(Screenshot grounding data)

---

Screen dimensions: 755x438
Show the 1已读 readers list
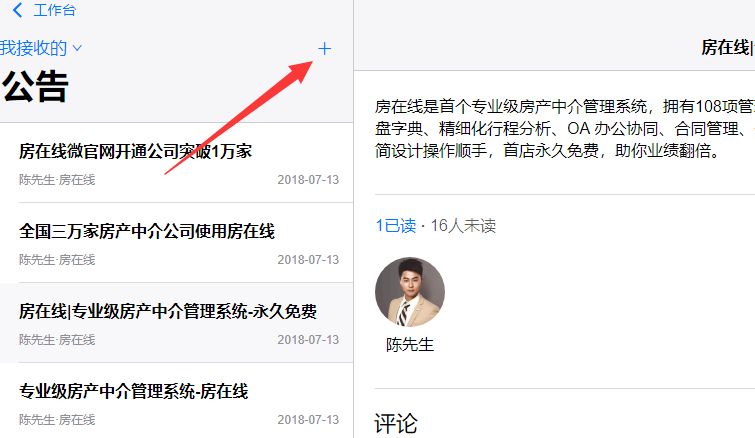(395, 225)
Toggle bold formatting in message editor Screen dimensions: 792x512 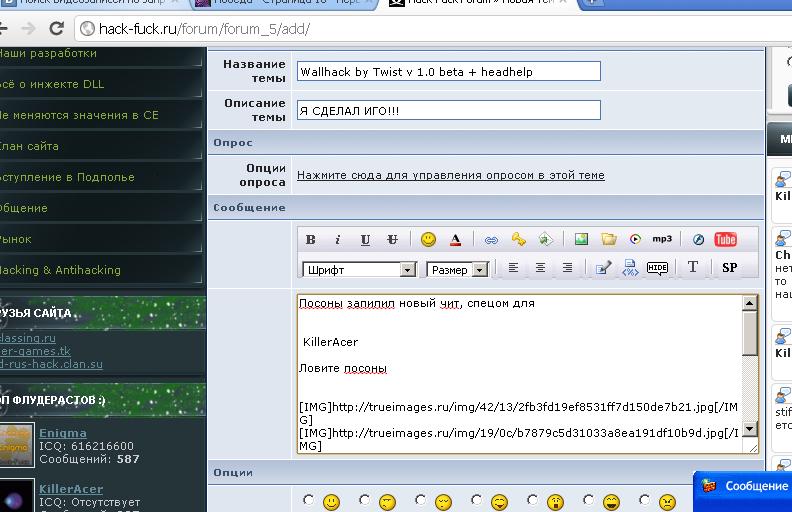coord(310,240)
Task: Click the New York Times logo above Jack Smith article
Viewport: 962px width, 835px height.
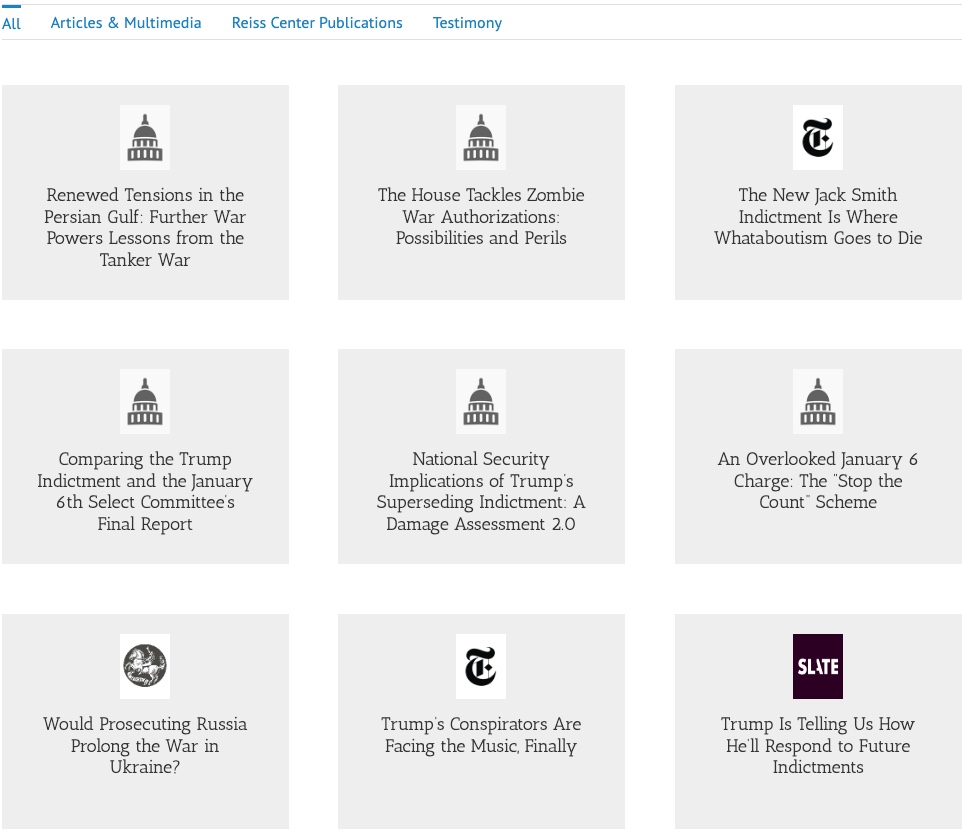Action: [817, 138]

---

Set down only the lines running from the line with "Task: Click the" to the end of the entries, inclusive; omit every picture.

Task: Click the New York Times logo above Jack Smith article
Viewport: 962px width, 835px height.
Action: [817, 138]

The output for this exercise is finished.